What is Required to Close On a House?

The closing process is the most critical aspect of buying your next home. For many first time homebuyers, this process can seem overwhelming. There is often a lot of paperwork and legal requirements that must be met prior to closing. If you are purchasing a home for the first time and are unsure of what you need to close on your home, then you are in the right place. Here are some of the things you need to bring with you on closing day.

Your Home Closing Checklist

Many of the documents that you will need to review on closing day will be provided during the closing process. However, you will need to bring several things with you on closing day to ensure a smooth closing process. Here is a short list of things you should prepare to bring with you to closing:

  • A government issued photo I.D.
  • A cashier’s check or certified check in the amount of the closing costs
  • A Closing Disclosure
  • Proof that you have secured homeowners insurance

Of course, this list is not exhaustive. You should work with your real estate agent and closing attorney to determine exactly what you need to present at closing.

A Government Issued Photo I.D.

A government issued photo i.d. Will be used to verify your identity on closing day. The title company running your mortgage loan closing, for example, will check your ID and make copies of it at closing. Possible forms of ID include a driver’s license, an ID card, or a passport. Every person who is named in the mortgage loan must present their photo ID, as the title company will need to verify their information as well.

Cashiers Check

At closing, you will be responsible for paying closing costs, property taxes, insurance, and your down payment. This payment is called you “cash to close” and represents the amount of money you will need to close. However, you cannot use cash or a personal check to make this payment. Rather, you must present a cashier’s check or certified check that includes the amount required to close on the mortgage loan. A cashier’s check, or certified check, essentially means that the bank is certifying that funds are available to pay the amount on the check.

Your Closing Disclosure

The closing disclosure will list the costs of your loan as well as the final terms. This document will be provided to you from your lender at least three days before closing. In this document, you will see the loan amount, the interest rate, the monthly payment, property taxes, homeowner’s insurance and private mortgage insurance (PMI), if required.

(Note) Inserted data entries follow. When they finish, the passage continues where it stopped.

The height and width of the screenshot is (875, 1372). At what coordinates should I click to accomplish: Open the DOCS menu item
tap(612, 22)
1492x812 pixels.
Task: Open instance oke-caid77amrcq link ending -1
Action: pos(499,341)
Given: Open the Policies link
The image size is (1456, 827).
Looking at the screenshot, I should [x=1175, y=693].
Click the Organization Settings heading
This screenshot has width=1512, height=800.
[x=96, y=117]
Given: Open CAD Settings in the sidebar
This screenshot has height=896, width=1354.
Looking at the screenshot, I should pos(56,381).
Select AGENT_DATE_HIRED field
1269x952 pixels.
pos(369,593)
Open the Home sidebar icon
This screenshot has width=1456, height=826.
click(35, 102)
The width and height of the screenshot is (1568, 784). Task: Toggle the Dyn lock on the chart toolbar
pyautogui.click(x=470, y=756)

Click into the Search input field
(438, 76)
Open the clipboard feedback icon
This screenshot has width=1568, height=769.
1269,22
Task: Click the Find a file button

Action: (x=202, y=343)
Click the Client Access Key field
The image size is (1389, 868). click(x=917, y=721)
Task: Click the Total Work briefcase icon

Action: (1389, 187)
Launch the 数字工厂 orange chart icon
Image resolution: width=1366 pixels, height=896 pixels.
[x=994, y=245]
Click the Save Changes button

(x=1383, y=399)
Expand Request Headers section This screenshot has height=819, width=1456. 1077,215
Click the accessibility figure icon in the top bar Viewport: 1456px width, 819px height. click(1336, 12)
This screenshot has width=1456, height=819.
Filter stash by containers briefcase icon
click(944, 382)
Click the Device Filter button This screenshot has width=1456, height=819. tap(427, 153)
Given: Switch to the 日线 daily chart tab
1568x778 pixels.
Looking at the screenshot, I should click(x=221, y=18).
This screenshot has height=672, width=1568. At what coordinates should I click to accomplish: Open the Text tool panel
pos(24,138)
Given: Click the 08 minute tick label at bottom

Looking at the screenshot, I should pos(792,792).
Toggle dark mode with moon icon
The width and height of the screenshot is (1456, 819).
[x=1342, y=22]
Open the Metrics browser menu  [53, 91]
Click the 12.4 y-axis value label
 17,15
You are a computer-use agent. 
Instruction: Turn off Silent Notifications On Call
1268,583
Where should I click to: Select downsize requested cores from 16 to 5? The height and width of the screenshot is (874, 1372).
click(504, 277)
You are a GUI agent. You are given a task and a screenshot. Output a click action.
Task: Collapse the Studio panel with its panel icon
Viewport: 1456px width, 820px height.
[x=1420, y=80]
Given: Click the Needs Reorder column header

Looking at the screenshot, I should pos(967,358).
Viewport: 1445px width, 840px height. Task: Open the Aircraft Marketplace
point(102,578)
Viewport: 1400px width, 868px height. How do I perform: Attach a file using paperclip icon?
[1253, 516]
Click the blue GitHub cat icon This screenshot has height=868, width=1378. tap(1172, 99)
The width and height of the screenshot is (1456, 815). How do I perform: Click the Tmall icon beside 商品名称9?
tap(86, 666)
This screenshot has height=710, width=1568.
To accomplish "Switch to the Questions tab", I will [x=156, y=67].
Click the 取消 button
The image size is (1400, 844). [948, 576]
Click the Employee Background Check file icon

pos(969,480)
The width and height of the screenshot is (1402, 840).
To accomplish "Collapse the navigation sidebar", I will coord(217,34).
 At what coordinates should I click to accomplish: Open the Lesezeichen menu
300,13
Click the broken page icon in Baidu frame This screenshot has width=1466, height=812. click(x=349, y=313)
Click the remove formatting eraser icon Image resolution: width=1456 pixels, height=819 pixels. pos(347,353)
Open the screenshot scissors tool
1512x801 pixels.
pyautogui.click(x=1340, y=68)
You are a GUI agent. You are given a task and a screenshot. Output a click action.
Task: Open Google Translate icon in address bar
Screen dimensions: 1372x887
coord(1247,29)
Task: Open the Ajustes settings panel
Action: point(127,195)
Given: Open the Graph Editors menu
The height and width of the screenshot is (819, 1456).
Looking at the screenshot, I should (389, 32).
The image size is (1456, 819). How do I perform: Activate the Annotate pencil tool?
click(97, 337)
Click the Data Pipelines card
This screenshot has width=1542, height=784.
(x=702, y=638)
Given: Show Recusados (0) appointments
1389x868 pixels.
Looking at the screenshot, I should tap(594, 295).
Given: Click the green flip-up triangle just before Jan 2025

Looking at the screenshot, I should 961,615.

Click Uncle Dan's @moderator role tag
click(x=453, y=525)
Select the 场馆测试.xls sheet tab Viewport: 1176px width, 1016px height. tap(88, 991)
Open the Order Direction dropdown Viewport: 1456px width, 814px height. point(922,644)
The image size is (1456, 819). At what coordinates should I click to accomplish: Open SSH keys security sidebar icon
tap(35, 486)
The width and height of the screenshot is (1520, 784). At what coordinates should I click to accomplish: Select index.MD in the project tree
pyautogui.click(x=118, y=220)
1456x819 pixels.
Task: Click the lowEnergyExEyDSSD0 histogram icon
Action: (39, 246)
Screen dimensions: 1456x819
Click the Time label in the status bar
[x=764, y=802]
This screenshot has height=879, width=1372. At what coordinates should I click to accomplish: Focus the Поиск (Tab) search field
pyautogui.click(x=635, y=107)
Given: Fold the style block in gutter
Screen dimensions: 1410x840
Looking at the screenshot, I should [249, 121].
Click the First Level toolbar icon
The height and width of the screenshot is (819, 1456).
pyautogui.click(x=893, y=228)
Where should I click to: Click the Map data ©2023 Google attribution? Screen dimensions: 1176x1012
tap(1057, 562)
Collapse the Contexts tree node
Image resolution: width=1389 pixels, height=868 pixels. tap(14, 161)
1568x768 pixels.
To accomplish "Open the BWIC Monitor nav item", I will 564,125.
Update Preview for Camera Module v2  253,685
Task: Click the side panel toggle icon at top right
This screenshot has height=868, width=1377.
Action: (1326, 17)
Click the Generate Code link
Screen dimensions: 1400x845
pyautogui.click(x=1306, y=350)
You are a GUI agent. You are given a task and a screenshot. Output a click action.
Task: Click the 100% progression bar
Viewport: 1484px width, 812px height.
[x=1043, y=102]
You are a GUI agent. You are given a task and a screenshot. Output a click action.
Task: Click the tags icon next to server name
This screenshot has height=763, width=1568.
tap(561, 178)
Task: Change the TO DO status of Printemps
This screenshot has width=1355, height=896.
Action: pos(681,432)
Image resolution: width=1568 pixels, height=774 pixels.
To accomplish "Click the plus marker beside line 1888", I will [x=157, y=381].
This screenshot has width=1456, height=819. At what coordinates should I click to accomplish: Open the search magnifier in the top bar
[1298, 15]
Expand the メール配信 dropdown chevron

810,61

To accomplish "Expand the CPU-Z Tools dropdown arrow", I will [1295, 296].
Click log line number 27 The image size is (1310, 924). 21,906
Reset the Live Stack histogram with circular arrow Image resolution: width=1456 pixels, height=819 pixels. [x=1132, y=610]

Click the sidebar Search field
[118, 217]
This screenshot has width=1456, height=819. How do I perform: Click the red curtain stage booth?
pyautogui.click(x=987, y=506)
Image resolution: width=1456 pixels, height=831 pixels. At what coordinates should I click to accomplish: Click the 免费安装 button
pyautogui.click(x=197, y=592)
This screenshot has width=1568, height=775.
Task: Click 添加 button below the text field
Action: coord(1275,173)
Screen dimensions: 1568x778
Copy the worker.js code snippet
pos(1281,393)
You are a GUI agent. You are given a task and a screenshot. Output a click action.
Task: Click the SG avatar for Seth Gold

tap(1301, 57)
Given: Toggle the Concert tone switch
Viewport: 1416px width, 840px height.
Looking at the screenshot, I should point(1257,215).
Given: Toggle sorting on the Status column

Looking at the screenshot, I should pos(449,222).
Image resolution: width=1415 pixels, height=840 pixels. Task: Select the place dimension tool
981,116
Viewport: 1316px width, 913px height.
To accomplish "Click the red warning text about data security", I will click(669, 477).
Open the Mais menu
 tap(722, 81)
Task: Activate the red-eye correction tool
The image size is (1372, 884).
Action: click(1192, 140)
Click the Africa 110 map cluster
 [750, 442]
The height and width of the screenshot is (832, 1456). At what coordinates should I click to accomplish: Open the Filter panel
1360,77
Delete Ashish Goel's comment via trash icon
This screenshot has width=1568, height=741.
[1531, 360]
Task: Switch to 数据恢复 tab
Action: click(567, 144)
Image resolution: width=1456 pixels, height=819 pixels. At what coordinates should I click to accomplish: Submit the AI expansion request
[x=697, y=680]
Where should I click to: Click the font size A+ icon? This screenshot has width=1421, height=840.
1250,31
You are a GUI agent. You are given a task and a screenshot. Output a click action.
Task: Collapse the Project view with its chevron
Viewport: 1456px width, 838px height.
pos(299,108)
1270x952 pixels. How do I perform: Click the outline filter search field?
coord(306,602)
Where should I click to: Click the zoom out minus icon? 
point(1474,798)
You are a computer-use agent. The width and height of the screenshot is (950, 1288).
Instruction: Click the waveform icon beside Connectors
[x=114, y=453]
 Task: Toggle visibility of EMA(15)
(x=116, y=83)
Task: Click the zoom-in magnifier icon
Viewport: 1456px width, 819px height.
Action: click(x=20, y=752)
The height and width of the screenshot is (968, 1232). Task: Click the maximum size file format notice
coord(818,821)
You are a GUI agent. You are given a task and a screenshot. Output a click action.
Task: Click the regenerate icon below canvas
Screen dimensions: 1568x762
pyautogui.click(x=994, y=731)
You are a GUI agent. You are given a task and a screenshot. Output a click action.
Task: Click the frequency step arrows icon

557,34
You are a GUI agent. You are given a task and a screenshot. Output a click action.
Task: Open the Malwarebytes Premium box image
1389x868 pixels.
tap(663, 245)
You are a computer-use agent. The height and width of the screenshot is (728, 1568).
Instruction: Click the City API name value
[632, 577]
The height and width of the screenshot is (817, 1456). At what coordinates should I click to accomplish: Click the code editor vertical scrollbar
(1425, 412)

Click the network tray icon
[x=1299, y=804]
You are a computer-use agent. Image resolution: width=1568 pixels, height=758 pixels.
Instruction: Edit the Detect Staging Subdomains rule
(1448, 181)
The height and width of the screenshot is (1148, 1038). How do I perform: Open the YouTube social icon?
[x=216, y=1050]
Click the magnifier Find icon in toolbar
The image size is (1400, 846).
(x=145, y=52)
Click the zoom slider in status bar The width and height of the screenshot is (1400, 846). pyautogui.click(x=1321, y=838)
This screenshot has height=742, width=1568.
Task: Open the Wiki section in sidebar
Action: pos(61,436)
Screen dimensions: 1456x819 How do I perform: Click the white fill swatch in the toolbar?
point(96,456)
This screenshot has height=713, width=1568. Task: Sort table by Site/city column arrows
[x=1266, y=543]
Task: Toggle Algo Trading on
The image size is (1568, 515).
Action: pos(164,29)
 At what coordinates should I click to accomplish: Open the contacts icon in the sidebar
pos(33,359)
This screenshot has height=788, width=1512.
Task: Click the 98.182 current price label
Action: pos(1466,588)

By bringing the closing disclosure to the closing, you can compare the terms of the mortgage papers to make sure that everything looks correct. If there are discrepancies, you can ask your lender and title company for clarification.

Proof Of Homeowner’s Insurance

You will be required to have a homeowner’s insurance policy before a lender approves you for a mortgage. A homeowner’s insurance policy will protect you in the event that the home is damaged or destroyed.

What kind of proof do you need to present at closing? Typically the policy’s declarations page will be sufficient. On this page, you will find your contact information, a description of the home, and the insurance policy premium. Be sure to check with your title company to make sure you have the proper documentation prior to closing.

A Closing Attorney

The closing process is not always easy, and you may have questions about what you need to do in order to close on your new home. Fortunately, you do not have to go into closing alone. With the help of your real estate agent, lender, title company and closing attorney, you will have the support you need for a successful closing.